[Given data — start]

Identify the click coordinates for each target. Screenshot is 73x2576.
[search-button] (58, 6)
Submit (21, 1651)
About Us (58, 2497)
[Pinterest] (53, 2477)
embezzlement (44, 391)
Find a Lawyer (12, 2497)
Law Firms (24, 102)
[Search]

[Given data — finish]

### About this exercise
Only the lines from the one containing "[Pinterest] (53, 2477)" to the end of the data should be printed, exactly as they stand.

### Response box
[Pinterest] (53, 2477)
embezzlement (44, 391)
Find a Lawyer (12, 2497)
Law Firms (24, 102)
[Search]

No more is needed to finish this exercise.